Figure 4: Effect of EM treatment on COD reduction of sewage.

Total dissolved solids: The EM reduced the TDS of sewage from 2460 to 1084 mg/l with mean reduction of 55%. The EM showed the effective reduction of TDS while treated at concentration of 3 ml/l for 3 days. The control showed the decrease in TDS from 2460 to 2309 mg/l in 5 days (Figure 5).

Total suspended solids: The EM reduced the TSS of sewage from 486.6 to 43.3 mg/l with mean reduction of 91%. The EM showed the effective reduction of TSS while treated at concentration of 3 ml/l for 3 days. The control showed the decrease in TSS from 486.6 to 433 mg/l in 5 days (Figure 6). The acetogenic bacteria strain BP103 reduced the total solid content by 59.1% [23]. Okuda and Higa [8] used EM to reduce the total solid content of wastewater by 94%.

pH: The EM did not show any considerable change in pH of sewage. The fluctuation in pH was due to the natural environmental factors (Figure 2).

At higher concentration of EM, the BOD and COD was increased due to high microbial population. Hence 3 ml/l is the efficient concentration of EM for the effective treatment of sewage. After 3 days of treatment, the dissolved oxygen was decreased due to depletion of nutrients. So the treated water has to be left for chlorination.

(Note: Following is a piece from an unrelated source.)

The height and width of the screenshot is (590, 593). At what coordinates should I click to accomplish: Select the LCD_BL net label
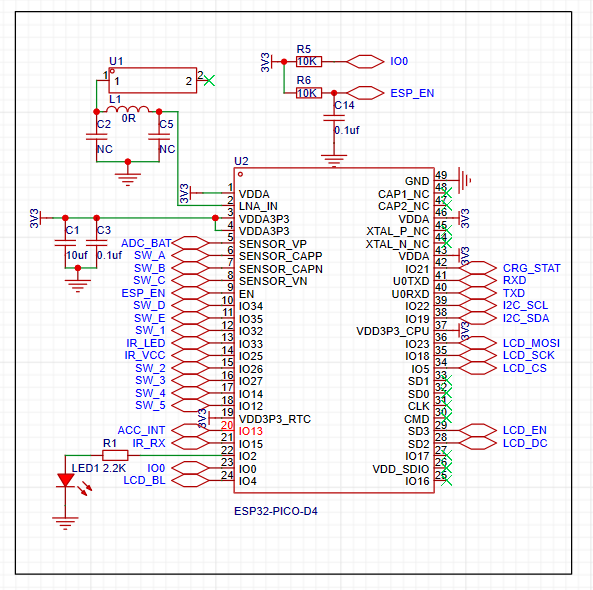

The white rot fungi and brown rot fungi in presence of glucose reduced the BOD and COD of wastewater. If Streptomyces is cultured along with these fungi there was increase in the decolourisation to 85% [29]. The microorganisms exhibit efficient treatment in consortium than the sole organism.

The COD, BOD, TDS and TSS reduction of domestic wastewater by sedimentation, aeration, activated sludge and sand filter was 92.17%, 97.66%, 32.38% and 97.58%, respectively [30]. The sludge released by these process causes environmental impact and also it is expensive. But there is no release of sludge in EM treatment and the sewage can be treated economically.

Conclusion

The Effective Microbial consortium was formulated and its efficiency for sewage treatment was studied. The results showed that the EM treatment of sewage reduced BOD, COD, TDS and TSS by 85%, 82%, 55% and 91% respectively. The malodour and turbidity of sewage was reduced. The treatment process is highly viable and economical. The EM treated water is non-toxic and safe to dispose as it contains beneficial microorganisms. The EM reduces the environmental impact of conventional methods.

Acknowledgement

Authors wish to thank management of VIT University, Vellore, TN, India, for providing necessary facilities and support for the completion of this work.